# Task to carry out
A line below contains "Start (9, 2533)", and a later one contains "Small Business (37, 2097)". Repeat both, with every line between them, exactly.

# Given records

BEGIN

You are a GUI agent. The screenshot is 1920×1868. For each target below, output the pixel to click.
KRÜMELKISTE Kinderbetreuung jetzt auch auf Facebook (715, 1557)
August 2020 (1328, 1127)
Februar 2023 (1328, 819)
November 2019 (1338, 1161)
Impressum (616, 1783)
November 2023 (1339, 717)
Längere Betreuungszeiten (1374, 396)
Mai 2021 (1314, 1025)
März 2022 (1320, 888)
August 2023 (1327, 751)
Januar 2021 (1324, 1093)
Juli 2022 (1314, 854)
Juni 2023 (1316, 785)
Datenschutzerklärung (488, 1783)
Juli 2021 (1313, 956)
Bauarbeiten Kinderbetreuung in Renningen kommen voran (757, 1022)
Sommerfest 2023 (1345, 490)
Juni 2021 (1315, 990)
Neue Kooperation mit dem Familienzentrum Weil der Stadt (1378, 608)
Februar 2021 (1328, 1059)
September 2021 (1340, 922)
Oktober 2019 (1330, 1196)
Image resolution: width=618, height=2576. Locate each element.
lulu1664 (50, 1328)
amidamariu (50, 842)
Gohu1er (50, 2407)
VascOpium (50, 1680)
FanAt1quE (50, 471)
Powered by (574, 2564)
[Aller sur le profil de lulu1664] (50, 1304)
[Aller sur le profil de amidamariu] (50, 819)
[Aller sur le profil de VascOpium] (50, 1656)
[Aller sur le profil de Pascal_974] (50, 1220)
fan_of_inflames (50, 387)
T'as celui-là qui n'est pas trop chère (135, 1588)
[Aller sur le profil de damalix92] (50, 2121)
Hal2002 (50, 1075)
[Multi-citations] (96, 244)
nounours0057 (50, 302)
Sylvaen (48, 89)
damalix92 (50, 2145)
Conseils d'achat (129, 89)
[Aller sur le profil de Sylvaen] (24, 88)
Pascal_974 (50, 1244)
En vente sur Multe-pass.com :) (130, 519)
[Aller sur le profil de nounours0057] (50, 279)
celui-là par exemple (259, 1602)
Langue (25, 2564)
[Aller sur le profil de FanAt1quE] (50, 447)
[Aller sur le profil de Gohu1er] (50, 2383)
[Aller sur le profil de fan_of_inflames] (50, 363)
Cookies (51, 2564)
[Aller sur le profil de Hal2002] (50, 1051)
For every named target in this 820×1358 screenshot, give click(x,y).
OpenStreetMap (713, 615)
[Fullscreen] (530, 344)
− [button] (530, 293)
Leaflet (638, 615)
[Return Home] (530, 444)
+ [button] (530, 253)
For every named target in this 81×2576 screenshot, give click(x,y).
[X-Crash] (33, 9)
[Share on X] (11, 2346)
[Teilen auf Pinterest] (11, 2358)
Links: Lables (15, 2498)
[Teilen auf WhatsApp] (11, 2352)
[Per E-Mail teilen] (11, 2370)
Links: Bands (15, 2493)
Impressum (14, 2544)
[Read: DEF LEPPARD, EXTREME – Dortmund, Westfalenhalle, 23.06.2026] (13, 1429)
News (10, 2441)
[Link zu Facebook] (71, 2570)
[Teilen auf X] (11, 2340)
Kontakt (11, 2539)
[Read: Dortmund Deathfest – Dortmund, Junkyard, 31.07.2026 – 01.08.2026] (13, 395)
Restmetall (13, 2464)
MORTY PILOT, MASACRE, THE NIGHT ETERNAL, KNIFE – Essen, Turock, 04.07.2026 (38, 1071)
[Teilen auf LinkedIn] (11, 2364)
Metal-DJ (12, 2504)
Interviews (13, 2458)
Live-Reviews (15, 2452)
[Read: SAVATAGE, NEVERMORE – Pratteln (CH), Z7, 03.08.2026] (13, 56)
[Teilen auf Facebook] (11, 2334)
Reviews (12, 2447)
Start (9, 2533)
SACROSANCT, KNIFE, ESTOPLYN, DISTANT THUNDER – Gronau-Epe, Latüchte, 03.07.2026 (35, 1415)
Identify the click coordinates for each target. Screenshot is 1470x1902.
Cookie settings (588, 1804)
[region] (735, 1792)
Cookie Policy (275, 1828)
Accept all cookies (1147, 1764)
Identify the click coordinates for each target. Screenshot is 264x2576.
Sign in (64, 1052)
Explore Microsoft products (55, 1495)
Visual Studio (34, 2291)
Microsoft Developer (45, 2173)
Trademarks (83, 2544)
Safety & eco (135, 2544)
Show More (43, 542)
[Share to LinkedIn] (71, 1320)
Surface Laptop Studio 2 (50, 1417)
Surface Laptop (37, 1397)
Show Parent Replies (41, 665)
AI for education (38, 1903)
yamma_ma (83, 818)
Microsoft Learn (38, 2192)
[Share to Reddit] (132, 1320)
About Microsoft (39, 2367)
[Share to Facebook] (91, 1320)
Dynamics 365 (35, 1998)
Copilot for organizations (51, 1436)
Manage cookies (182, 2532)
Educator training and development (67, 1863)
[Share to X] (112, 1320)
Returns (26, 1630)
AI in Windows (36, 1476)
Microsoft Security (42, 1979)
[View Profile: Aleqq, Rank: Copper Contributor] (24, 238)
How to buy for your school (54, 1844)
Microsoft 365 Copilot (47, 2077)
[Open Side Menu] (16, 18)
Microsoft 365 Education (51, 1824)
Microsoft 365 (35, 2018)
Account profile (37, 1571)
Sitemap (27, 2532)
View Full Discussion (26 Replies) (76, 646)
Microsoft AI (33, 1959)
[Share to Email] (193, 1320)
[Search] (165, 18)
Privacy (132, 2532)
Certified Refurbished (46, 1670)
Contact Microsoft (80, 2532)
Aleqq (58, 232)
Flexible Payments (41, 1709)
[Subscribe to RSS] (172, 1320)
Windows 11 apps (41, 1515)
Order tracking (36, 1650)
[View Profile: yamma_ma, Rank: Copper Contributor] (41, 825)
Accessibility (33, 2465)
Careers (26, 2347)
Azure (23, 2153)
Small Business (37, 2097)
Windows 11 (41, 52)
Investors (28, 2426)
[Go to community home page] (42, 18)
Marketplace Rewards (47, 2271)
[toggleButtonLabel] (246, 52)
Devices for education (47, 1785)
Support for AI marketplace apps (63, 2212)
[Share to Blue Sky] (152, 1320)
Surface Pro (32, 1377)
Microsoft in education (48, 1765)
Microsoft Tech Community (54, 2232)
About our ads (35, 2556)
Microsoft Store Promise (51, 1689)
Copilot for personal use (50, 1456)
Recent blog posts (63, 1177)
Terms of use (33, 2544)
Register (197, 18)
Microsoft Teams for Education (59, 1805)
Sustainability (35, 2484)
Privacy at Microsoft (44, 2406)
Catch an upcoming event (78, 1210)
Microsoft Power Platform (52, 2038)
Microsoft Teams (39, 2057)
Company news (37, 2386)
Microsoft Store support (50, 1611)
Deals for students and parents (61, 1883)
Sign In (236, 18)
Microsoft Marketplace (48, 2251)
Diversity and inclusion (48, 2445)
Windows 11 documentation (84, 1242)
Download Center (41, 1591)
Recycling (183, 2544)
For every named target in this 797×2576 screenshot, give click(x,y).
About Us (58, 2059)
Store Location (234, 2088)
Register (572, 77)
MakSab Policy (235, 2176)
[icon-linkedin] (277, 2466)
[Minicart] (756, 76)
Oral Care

END

# Solution to this exercise
Start (9, 2533)
SACROSANCT, KNIFE, ESTOPLYN, DISTANT THUNDER – Gronau-Epe, Latüchte, 03.07.2026 (35, 1415)
Identify the click coordinates for each target. Screenshot is 1470x1902.
Cookie settings (588, 1804)
[region] (735, 1792)
Cookie Policy (275, 1828)
Accept all cookies (1147, 1764)
Identify the click coordinates for each target. Screenshot is 264x2576.
Sign in (64, 1052)
Explore Microsoft products (55, 1495)
Visual Studio (34, 2291)
Microsoft Developer (45, 2173)
Trademarks (83, 2544)
Safety & eco (135, 2544)
Show More (43, 542)
[Share to LinkedIn] (71, 1320)
Surface Laptop Studio 2 (50, 1417)
Surface Laptop (37, 1397)
Show Parent Replies (41, 665)
AI for education (38, 1903)
yamma_ma (83, 818)
Microsoft Learn (38, 2192)
[Share to Reddit] (132, 1320)
About Microsoft (39, 2367)
[Share to Facebook] (91, 1320)
Dynamics 365 (35, 1998)
Copilot for organizations (51, 1436)
Manage cookies (182, 2532)
Educator training and development (67, 1863)
[Share to X] (112, 1320)
Returns (26, 1630)
AI in Windows (36, 1476)
Microsoft Security (42, 1979)
[View Profile: Aleqq, Rank: Copper Contributor] (24, 238)
How to buy for your school (54, 1844)
Microsoft 365 Copilot (47, 2077)
[Open Side Menu] (16, 18)
Microsoft 365 Education (51, 1824)
Microsoft 365 (35, 2018)
Account profile (37, 1571)
Sitemap (27, 2532)
View Full Discussion (26 Replies) (76, 646)
Microsoft AI (33, 1959)
[Share to Email] (193, 1320)
[Search] (165, 18)
Privacy (132, 2532)
Certified Refurbished (46, 1670)
Contact Microsoft (80, 2532)
Aleqq (58, 232)
Flexible Payments (41, 1709)
[Subscribe to RSS] (172, 1320)
Windows 11 apps (41, 1515)
Order tracking (36, 1650)
[View Profile: yamma_ma, Rank: Copper Contributor] (41, 825)
Accessibility (33, 2465)
Careers (26, 2347)
Azure (23, 2153)
Small Business (37, 2097)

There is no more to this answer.